Provided passage Block Start

Familial Chilomicronemia Syndrome (FCS) is a genetic disease that causes persistent accumulation of triglycerides in the blood –more than 10 times higher than normal–, which main symptoms are severe abdominal pain and frequent episodes of pancreatitis –severe inflammation of the pancreas. With a prevalence of 1 or 2 cases per million inhabitants, it is considered an ultrarare and underdiagnosed disease because it is unknown and difficult to diagnose.
A scientific team led by researchers from the University of Malaga has carried out a multidisciplinary study in which multiple genetic variants that originate the lipid alteration caused by this pathology have been identified and analyzed using standard criteria for the first time. The results of this work have been recently published in
Genetics in Medicine, the official journal of the American College of Medical Genetics and Genomics
(ACMG).
As pointed out by María José Ariza, researcher of the Lipids and Arteriosclerosis Laboratory of the Health and Medical Research Centre (CIMES) of the UMA, this finding is essential to clinical diagnosis and, therefore, having access to the only pharmacological treatment currently available for this disease, which only records fifty diagnosed cases in Spain, of whom 16 are located in Andalusia and 6, specifically, in Malaga.
Diagnostic accuracy
“Based on the ACMG-AMP guidelines, which are the internationally accepted standards for the assessment of genetic studies, we have managed to establish precise recommendations that enables the identification of pathogenic variants, that is, variants that cause SQF”, explains the researcher at the University of Malaga. “In other words, we have specified which assessment criteria should be applied to these variants and why, always based on scientific and clinical evidence”, she adds.
This study began in 2018 with patient recruitment: A total of 245 with blood triglyceride levels well above normal. Based on the clinical information provided by hospitals of different parts of the country that contributed cases to the study, biochemical and genetic studies were carried out at the UMA with the aim of identifying those affected by this syndrome.

Provided passage Block End

→ Questions:
a. For each of these statements, answer yes or no on whether it agrees with the Familial Chilomicronemia Syndrome article, and quote the article's deciding words: (i) The study began in 2018 with patient recruitment. (ii) The disease has a prevalence of 1 or 2 cases per thousand inhabitants. (iii) Of the diagnosed cases in Spain, 16 are located in Andalusia.
b. Carry on the Familial Chilomicronemia Syndrome article from its last sentence.
The listing is separate material with no connection to the Familial Chilomicronemia Syndrome article.

Entries shown Block Start

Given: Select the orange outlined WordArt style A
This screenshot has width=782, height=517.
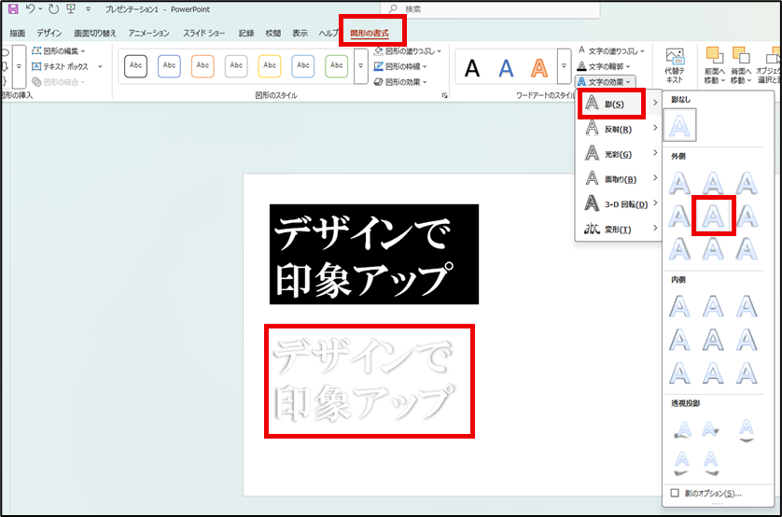Looking at the screenshot, I should (538, 67).
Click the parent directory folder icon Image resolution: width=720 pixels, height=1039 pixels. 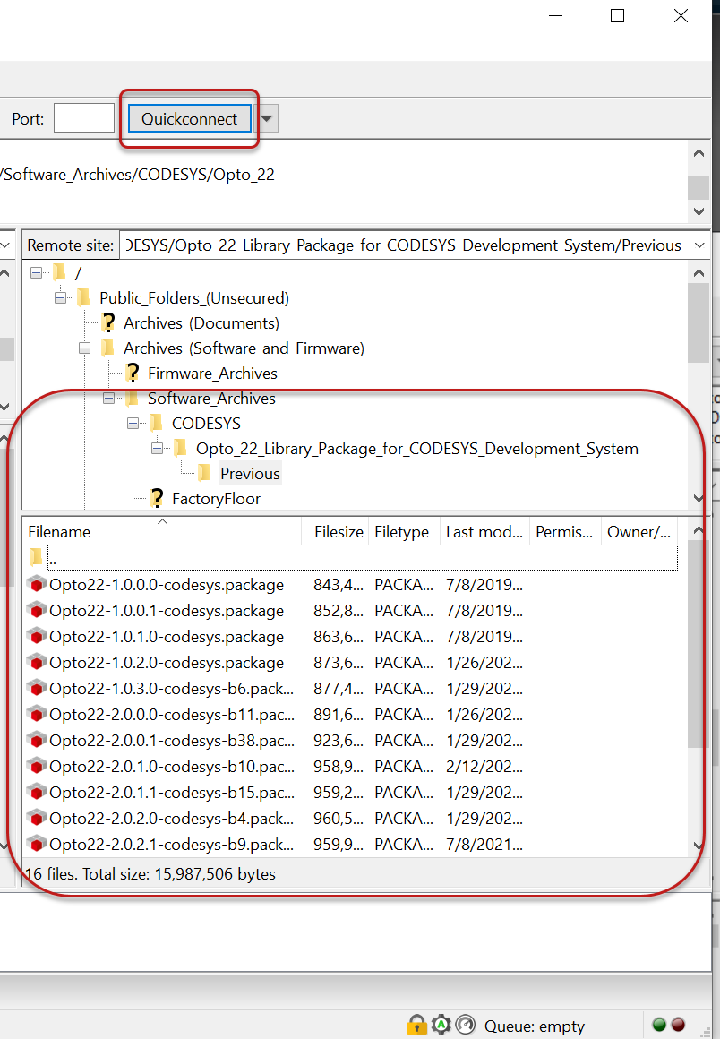pos(36,558)
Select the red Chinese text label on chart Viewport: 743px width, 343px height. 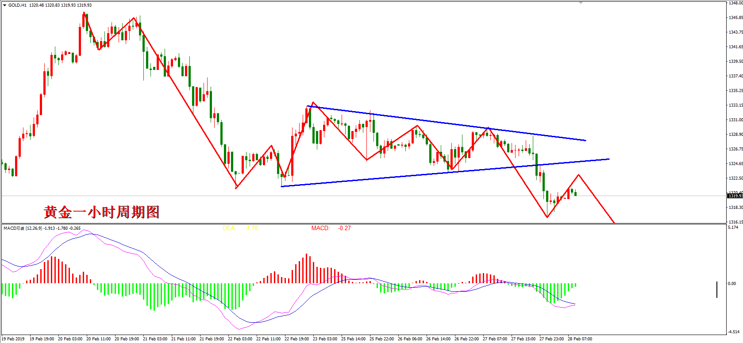(101, 212)
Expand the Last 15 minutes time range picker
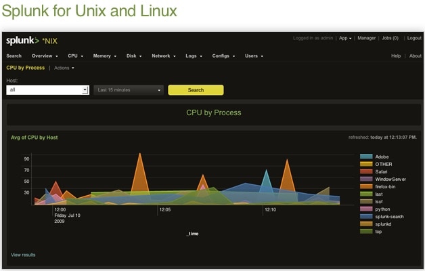 click(129, 89)
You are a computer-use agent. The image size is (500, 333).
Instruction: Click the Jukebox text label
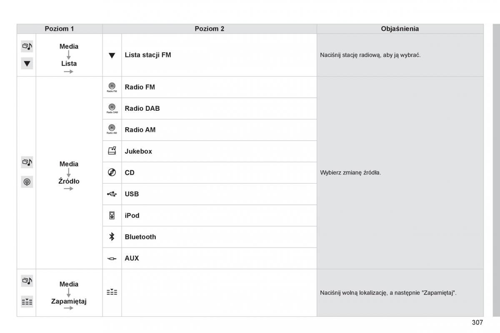pos(138,152)
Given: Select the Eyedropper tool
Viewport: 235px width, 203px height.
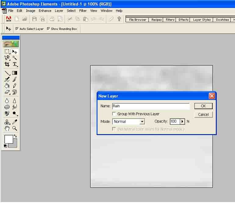Looking at the screenshot, I should click(x=14, y=122).
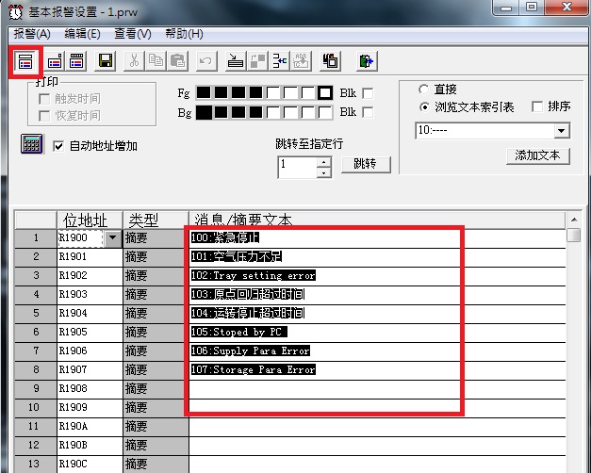The image size is (591, 473).
Task: Click the 添加文本 button
Action: click(x=537, y=155)
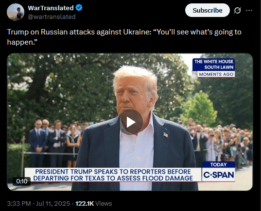The width and height of the screenshot is (261, 211).
Task: Open the 3:33 PM timestamp link
Action: [x=19, y=204]

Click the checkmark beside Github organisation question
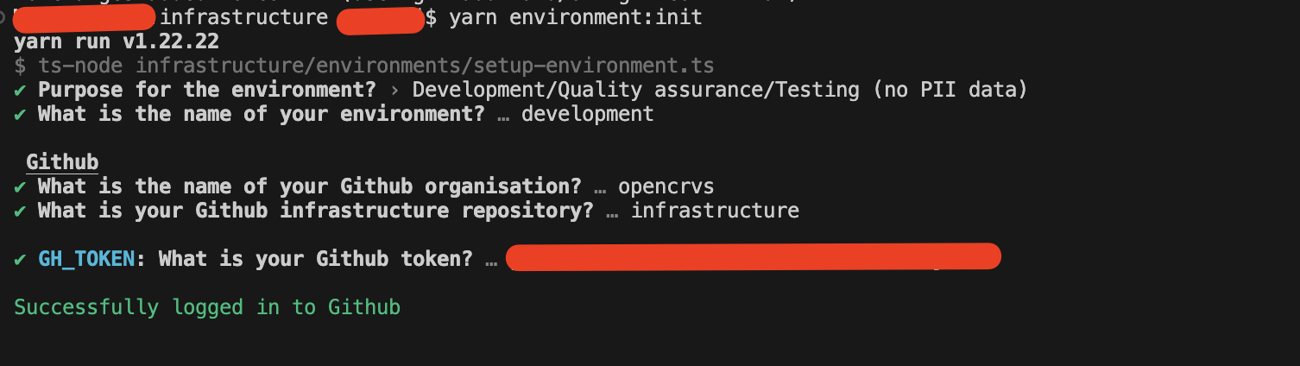pos(20,186)
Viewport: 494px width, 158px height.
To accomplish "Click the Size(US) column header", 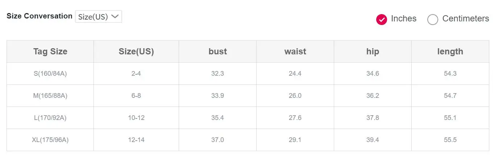I will [136, 51].
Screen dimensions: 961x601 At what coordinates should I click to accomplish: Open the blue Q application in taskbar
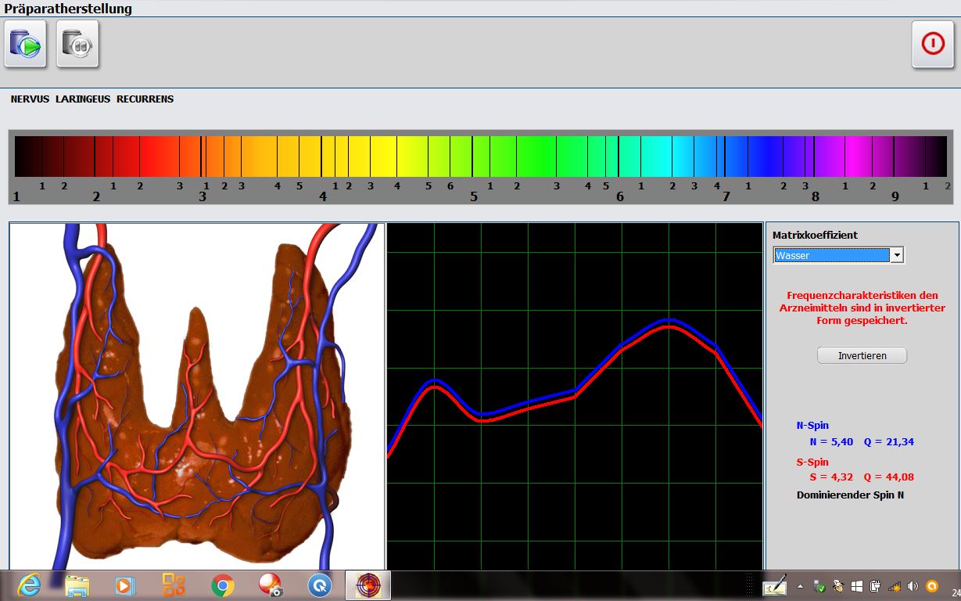click(x=319, y=585)
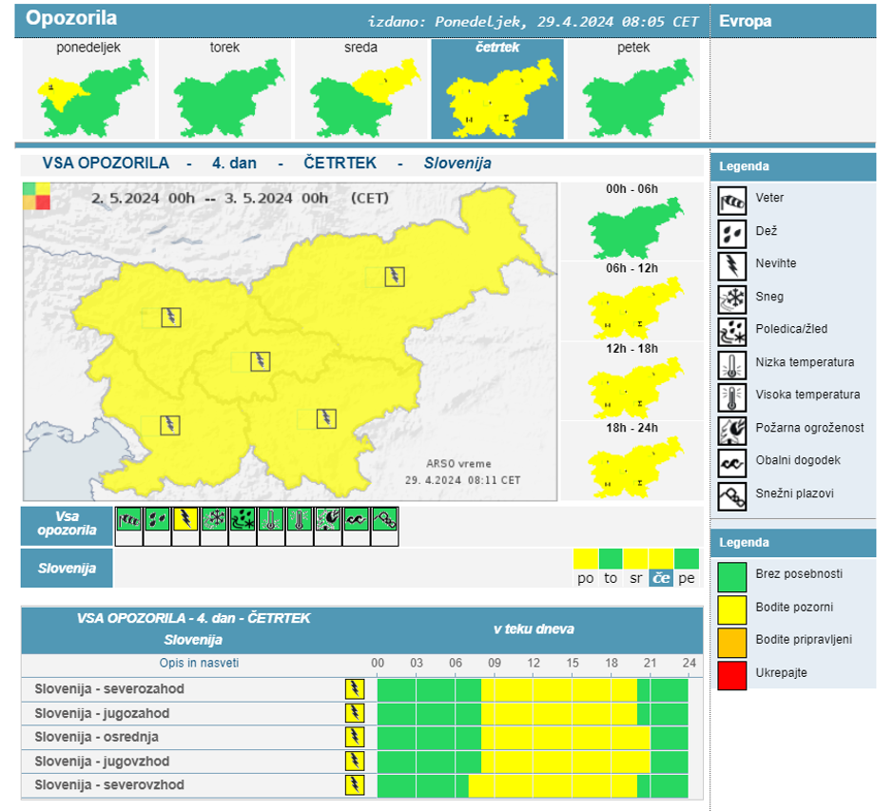Select the Snežni plazovi avalanche icon
The height and width of the screenshot is (811, 894).
tap(731, 494)
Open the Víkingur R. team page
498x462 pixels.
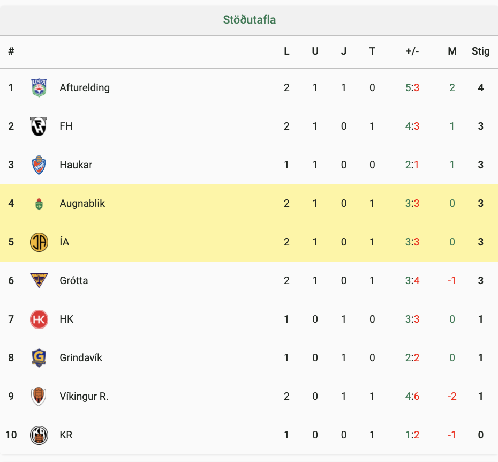[x=84, y=396]
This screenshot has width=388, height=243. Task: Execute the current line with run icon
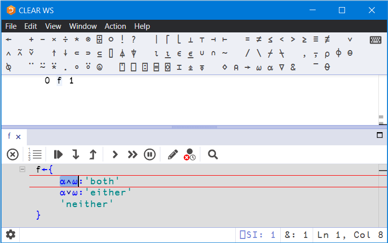(x=58, y=154)
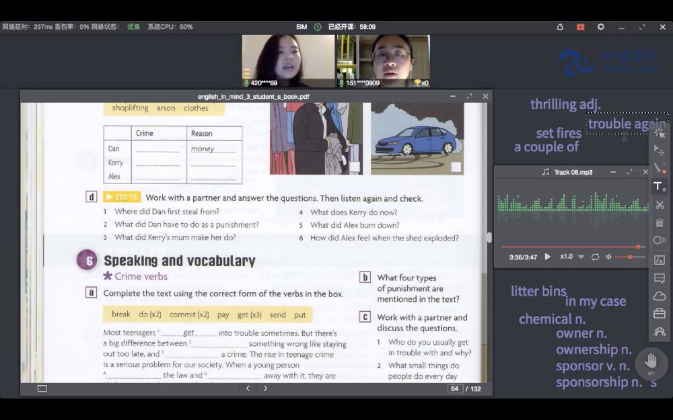Select the pen drawing tool
This screenshot has width=673, height=420.
coord(659,167)
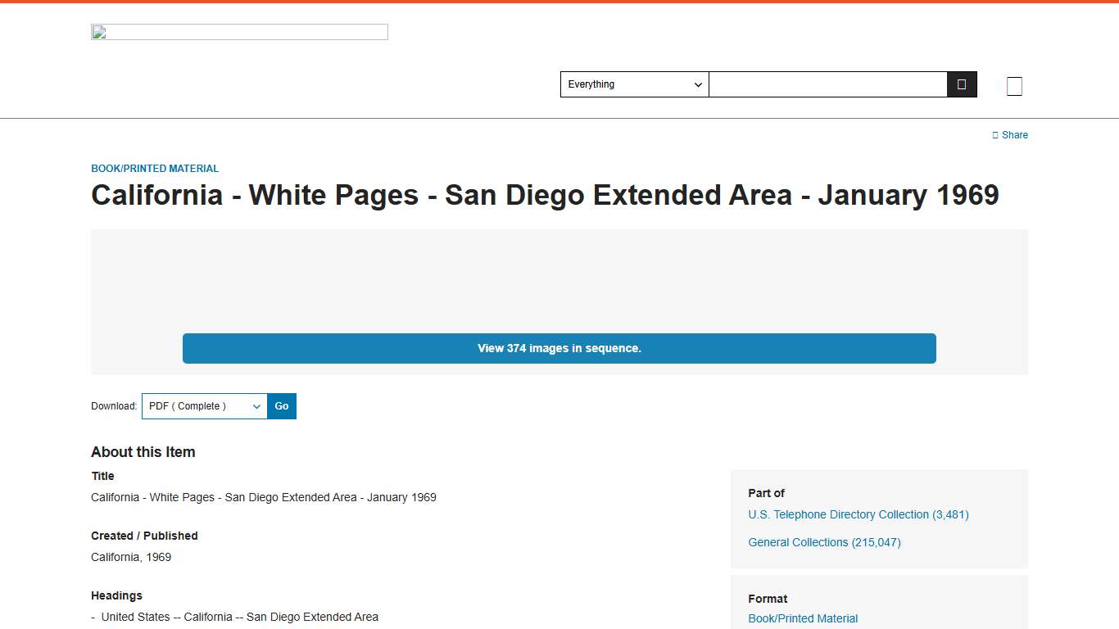Click the dark search submit button
Image resolution: width=1119 pixels, height=629 pixels.
click(x=961, y=84)
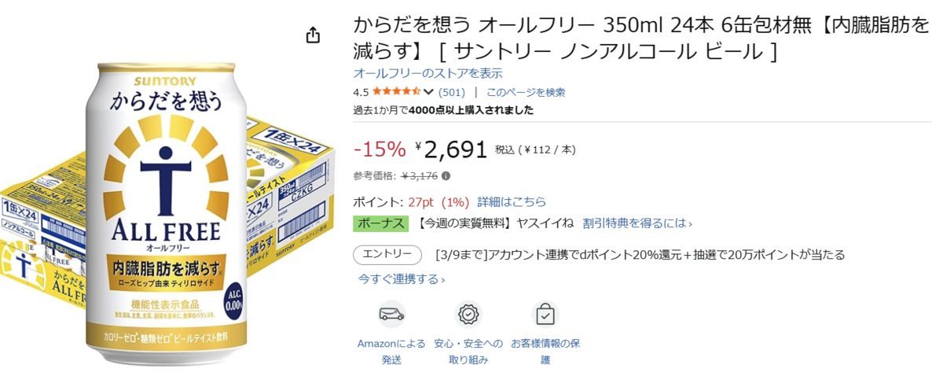This screenshot has height=376, width=943.
Task: Click the 4.5 rating number
Action: coord(361,92)
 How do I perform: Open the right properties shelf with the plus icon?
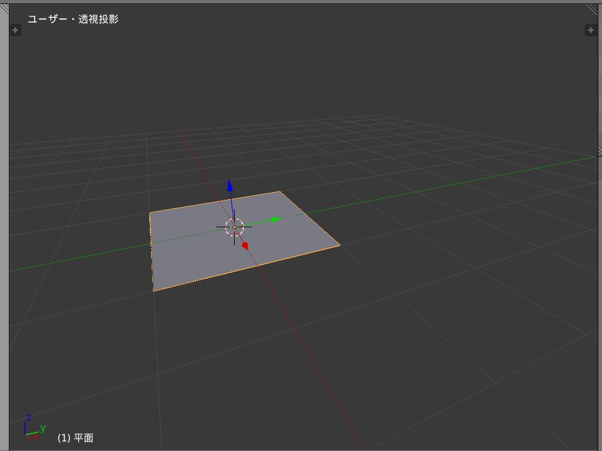(591, 30)
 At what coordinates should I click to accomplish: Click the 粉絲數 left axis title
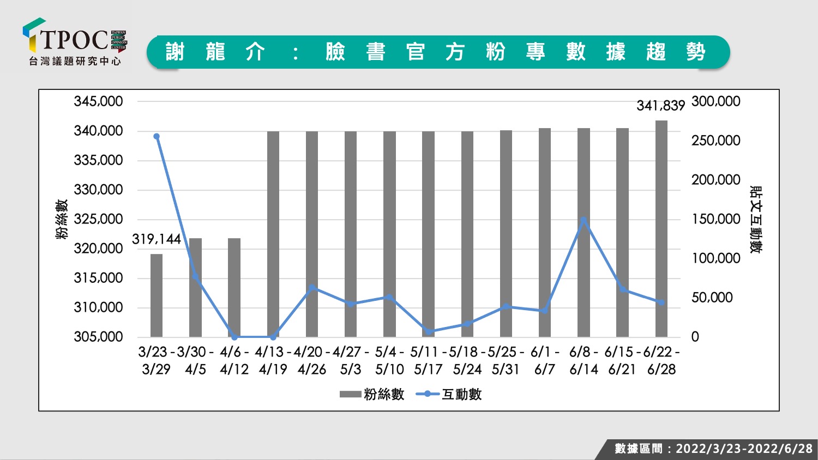point(62,219)
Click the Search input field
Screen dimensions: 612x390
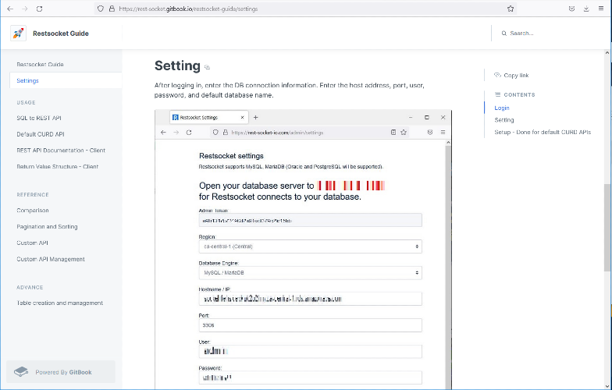tap(546, 34)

Entries shown Block End

→ Responses in order:
a.
(i) Yes: "This study began in 2018 with patient recruitment"
(ii) No: "With a prevalence of 1 or 2 cases per million inhabitants"
(iii) Yes: "of whom 16 are located in Andalusia"

b.
Awareness
Raising awareness of this disease is another purpose of this research that, in short, seeks to improve the quality of life of patients who, apart from facing the ignorance of an ultrarare disease, have the added difficulty of being forced to reduce fat in their diet to a minimum, the origin of the accumulation of triglycerides in their blood.
Currently, for patients with SQF there is a very restrictive and effective treatment, which requires confirmation of the disease through a genetic study for medical prescription. Therefore, “this work is also a step forward to expand its use, since it helps confirm the diagnosis in more patients”.
Multidisciplinary team
Together with the researcher of the Health and Medical Research Centre (CIMES) of the UMA María José Ariza, this article has three other authors from the University of Malaga: the scientist José Rioja and the professors of the Faculty of Medicine Miguel Ángel Sánchez Chaparro and Pedro Valdivieso, the latter recently deceased. Additionally, clinical researchers from the Virgen de la Victoria Hospital participated in the study, who, together with the UMA scientists, belong to the group “Arteriosclerosis, Vascular Prevention, Metabolism and Neurological Diseases” of the Biomedical Research Institute of Malaga (IBIMA-Plataforma BIONAND). Furthermore, this paper is signed by doctors of the Lipids Unit of hospitals of different autonomous communities (Andalusia, La Rioja, Madrid and Catalonia), who belong to the Spanish Society of Arteriosclerosis (SEA).